Among early adopters was Studio 92, a new studio founded by engineer Norman Barker which was housed on the third floor. It settled there in 1986 or 1987 depending on sources, and would be the building's emblematic tenant until 2011. Barker went on to receive two Juno Awards for his work at the studio. It was used by former Chilliwack member Glenn Miller for several of his productions. The building also welcomed a group of companies associated with Toronto's christian rock scene, which were previously housed within the walls of the Yonge Street Mission, such as former Deliverance member Doug Virgin's Yonge Street Records. As of 2024, part of the building still operates as a recording studio.

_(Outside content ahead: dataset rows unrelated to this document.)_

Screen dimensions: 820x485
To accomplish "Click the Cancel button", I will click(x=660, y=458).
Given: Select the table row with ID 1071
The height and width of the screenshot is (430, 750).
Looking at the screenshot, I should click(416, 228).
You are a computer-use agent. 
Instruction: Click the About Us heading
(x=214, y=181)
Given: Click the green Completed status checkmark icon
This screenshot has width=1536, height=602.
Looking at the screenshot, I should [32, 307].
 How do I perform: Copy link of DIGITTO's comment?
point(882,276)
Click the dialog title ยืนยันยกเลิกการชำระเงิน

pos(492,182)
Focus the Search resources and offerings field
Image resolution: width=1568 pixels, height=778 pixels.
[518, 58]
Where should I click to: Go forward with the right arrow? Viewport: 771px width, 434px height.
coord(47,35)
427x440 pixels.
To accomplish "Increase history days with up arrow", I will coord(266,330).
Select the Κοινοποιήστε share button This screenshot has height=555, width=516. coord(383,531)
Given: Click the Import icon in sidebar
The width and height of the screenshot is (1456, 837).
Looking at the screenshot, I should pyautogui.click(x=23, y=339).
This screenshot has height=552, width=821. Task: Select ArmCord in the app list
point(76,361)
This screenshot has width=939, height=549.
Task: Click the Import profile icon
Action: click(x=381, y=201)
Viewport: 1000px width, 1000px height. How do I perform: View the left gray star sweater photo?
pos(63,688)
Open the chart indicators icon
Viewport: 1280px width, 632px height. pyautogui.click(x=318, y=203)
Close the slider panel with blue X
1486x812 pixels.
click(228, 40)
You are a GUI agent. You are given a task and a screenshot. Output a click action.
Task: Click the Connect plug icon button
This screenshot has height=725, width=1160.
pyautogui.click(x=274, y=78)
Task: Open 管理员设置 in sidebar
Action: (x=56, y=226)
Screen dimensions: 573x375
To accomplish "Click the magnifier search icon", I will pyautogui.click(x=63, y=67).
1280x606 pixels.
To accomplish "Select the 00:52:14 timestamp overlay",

Although it was primed for a renovation, the main theatre lay mostly unoccupied through the rest of the 1980s. It was there however, rather than in the theatre's dedicated studios, that the band Blue Rodeo recorded their classic album Diamond Mine in December 1988 with the help of a mobile sound unit.

===Film studios===
The disused theatre was used as an underground kung fu club during the 1990 shoot of the film Tiger Claws. Not long after, its producer and star, Jalal Merhi, moved in full time and fitted out the headquarters of his company Film One inside the building. Over the following years, it came to boast a soundstage, production offices, two film editing suites, a video offline suite and a 25-seat 35mm screening room. The music studios already housed inside the theatre remained active as independent entities. The facility has seen several occupants following Film One's departure, and is still active as a film studio.

===Martial arts===
An actual kung fu school has also been operated inside the Donlands Theatre, with an opening date listed as 2007.